▶ **Dataset entries**

##########

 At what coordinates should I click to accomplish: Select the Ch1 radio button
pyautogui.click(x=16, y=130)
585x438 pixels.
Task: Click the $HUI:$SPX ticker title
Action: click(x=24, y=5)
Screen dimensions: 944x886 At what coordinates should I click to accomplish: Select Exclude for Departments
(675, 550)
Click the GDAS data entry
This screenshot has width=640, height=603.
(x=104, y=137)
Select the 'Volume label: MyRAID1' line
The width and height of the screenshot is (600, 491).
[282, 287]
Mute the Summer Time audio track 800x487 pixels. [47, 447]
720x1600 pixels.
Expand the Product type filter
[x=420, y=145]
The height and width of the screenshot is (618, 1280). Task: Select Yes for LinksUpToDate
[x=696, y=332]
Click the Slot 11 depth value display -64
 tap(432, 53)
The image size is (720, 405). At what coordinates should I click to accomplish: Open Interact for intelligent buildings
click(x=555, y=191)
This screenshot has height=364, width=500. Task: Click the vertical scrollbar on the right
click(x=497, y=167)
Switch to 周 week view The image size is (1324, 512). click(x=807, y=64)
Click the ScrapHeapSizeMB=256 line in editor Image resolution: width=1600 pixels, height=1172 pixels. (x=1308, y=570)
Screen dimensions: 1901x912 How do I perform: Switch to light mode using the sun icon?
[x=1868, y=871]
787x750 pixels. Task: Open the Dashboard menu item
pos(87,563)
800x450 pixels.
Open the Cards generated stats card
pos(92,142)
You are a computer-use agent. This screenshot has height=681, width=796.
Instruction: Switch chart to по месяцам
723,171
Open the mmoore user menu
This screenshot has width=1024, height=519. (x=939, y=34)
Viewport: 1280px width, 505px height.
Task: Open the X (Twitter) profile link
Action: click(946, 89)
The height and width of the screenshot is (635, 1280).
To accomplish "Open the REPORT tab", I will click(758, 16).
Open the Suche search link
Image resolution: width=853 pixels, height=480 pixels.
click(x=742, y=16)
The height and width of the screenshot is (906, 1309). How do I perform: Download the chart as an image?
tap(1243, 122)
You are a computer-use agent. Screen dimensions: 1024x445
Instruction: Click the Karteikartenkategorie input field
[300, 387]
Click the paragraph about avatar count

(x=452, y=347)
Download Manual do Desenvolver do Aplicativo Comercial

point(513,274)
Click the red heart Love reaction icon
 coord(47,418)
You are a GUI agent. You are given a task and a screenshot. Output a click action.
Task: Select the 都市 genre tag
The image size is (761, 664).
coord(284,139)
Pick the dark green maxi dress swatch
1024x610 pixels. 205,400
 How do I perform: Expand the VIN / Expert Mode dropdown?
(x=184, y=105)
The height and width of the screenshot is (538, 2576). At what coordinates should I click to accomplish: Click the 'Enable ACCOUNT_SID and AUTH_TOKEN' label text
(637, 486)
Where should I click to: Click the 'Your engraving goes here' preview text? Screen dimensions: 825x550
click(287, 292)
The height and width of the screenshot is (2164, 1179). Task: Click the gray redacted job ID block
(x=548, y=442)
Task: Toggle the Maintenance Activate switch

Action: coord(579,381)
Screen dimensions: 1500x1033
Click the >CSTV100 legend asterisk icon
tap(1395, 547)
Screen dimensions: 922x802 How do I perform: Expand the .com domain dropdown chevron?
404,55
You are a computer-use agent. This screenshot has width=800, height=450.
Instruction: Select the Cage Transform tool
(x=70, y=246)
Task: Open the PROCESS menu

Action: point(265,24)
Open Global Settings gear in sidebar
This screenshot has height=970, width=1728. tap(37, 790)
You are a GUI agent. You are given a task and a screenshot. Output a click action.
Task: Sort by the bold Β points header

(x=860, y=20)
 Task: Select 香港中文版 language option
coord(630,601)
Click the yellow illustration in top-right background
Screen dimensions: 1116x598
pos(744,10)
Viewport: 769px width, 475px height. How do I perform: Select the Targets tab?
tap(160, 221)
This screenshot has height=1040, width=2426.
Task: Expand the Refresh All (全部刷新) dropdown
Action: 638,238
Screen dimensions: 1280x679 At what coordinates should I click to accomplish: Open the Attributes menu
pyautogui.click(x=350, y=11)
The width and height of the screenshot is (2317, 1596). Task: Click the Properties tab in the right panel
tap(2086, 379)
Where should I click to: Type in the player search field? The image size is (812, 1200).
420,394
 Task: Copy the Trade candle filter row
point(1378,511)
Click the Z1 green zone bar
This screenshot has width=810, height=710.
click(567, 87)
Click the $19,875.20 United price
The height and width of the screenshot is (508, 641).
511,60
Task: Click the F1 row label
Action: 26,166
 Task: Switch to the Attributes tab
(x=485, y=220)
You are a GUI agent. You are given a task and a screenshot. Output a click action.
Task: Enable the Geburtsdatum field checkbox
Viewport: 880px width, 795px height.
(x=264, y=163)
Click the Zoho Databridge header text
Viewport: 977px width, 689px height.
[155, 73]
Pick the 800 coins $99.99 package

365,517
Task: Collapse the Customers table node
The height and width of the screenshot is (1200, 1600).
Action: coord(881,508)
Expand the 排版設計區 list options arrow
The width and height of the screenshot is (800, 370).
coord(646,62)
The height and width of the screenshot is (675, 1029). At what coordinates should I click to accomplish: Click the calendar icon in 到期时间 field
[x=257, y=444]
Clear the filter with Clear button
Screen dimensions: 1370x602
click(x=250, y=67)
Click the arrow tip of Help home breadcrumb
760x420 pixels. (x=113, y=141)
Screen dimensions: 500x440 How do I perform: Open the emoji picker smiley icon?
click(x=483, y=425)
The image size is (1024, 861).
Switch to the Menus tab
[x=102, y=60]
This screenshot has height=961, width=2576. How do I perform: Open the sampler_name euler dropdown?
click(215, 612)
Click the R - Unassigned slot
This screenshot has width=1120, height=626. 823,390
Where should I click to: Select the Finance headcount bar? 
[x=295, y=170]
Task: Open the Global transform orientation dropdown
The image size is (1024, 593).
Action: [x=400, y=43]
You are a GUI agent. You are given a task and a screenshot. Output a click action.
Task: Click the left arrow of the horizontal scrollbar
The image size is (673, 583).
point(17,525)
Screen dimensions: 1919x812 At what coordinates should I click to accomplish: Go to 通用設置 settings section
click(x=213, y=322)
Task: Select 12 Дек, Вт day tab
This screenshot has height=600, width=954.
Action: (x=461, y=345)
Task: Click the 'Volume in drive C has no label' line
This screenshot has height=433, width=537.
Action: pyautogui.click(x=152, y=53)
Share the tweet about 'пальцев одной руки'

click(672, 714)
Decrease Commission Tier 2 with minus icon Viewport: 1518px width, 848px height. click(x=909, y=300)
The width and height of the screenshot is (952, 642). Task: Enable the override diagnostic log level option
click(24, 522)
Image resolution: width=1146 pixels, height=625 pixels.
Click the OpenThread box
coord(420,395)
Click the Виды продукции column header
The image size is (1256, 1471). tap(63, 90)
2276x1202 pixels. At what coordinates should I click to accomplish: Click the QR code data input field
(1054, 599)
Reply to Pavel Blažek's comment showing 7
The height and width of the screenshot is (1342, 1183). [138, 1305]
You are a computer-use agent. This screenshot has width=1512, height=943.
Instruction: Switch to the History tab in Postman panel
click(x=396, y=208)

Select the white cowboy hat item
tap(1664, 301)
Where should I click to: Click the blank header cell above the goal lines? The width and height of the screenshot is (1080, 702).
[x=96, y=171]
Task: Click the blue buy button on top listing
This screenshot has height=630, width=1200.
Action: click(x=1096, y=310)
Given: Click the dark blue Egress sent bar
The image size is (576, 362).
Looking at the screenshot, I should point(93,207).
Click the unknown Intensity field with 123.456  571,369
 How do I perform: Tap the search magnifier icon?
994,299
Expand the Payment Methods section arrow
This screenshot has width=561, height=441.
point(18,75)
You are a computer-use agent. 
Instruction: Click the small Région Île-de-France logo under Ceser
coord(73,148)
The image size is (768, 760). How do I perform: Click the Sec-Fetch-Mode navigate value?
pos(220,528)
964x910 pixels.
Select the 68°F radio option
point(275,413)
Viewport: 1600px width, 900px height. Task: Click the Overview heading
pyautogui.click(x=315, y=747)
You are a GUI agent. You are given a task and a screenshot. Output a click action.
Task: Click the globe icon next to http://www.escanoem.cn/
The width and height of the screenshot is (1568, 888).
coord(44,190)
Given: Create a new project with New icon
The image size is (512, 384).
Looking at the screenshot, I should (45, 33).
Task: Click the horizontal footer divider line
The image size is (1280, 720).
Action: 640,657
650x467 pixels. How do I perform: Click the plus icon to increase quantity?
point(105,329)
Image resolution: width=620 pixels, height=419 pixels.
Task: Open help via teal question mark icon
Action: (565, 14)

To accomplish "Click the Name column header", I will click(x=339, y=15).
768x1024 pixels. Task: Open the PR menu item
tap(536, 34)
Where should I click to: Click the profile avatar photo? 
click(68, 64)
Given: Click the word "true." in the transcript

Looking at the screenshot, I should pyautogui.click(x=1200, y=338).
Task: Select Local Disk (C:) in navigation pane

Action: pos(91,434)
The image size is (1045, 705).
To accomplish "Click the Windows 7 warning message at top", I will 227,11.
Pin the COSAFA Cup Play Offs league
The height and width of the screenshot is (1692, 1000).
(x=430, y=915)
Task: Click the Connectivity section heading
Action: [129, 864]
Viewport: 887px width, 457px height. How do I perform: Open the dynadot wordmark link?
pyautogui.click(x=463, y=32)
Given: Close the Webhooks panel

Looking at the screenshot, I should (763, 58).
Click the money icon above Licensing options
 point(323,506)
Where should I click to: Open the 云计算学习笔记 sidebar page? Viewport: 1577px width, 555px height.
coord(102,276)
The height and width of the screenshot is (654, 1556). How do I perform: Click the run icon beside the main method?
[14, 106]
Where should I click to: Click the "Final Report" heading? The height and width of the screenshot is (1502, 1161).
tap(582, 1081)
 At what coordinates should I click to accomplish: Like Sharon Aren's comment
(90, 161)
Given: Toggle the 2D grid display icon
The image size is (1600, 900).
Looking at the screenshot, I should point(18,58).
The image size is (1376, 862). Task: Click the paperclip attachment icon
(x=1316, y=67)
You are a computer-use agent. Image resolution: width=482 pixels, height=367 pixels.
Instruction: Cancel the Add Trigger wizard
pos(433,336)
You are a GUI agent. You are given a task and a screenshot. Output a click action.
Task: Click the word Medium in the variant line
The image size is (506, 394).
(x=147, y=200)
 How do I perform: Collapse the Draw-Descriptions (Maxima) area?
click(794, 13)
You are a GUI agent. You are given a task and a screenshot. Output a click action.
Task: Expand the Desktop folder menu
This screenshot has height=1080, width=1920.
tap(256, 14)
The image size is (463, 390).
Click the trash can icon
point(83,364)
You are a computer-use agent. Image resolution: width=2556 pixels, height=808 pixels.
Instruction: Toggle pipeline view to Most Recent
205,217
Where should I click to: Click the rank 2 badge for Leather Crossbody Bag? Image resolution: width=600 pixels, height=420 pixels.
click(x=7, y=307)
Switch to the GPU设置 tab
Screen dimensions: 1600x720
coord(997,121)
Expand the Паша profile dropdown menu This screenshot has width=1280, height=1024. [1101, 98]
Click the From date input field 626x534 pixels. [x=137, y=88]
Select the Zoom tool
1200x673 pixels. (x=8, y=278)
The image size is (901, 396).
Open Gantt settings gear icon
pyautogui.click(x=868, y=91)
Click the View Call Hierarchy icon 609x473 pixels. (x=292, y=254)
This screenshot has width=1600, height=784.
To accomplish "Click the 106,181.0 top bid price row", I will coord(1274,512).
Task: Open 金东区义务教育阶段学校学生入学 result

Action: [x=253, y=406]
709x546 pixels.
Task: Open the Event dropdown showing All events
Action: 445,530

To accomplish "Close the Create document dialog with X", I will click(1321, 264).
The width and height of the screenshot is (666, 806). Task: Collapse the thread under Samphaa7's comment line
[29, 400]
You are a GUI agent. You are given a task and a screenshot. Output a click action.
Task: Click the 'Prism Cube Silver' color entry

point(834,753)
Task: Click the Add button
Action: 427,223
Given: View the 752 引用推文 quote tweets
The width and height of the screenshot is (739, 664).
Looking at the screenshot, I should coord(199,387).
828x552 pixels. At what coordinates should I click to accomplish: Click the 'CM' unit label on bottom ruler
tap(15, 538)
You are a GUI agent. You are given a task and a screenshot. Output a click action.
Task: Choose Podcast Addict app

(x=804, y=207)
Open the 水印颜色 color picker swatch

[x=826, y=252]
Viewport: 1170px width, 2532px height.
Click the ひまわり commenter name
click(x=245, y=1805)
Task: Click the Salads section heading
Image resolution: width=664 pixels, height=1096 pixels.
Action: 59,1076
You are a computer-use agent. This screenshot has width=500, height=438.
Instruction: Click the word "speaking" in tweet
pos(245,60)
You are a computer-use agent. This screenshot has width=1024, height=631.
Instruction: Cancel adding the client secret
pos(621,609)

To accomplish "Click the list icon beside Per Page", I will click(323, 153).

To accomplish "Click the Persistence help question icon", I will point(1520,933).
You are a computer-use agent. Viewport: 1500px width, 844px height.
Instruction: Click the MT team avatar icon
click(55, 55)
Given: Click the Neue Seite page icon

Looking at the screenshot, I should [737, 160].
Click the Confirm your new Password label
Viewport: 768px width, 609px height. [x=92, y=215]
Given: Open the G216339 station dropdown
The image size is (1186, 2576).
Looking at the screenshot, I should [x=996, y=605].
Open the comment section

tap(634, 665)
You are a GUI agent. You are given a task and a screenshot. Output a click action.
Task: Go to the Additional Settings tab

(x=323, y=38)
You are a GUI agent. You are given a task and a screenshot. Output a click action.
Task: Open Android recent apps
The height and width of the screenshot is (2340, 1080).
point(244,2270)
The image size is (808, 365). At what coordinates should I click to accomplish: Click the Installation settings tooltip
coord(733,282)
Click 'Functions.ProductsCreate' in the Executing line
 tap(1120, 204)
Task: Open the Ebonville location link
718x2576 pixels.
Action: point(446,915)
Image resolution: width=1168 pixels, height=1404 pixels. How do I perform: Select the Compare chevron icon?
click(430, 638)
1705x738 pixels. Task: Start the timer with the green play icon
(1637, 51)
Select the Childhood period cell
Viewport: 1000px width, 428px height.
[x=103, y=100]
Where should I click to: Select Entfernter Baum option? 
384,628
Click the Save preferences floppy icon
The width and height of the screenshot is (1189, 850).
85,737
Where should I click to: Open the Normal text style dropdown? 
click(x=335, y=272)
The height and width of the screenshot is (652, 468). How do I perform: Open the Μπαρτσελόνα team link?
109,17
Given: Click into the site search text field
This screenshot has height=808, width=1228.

##########

Give only the lines from the one holding "The image size is (720, 405)." through the one holding "Switch to 周", each restated exactly as it appears above.

The image size is (720, 405). At what coordinates should I click to accomplish: Open Interact for intelligent buildings
click(x=555, y=191)
This screenshot has height=364, width=500. Task: Click the vertical scrollbar on the right
click(x=497, y=167)
Switch to 周 week view The image size is (1324, 512). click(x=807, y=64)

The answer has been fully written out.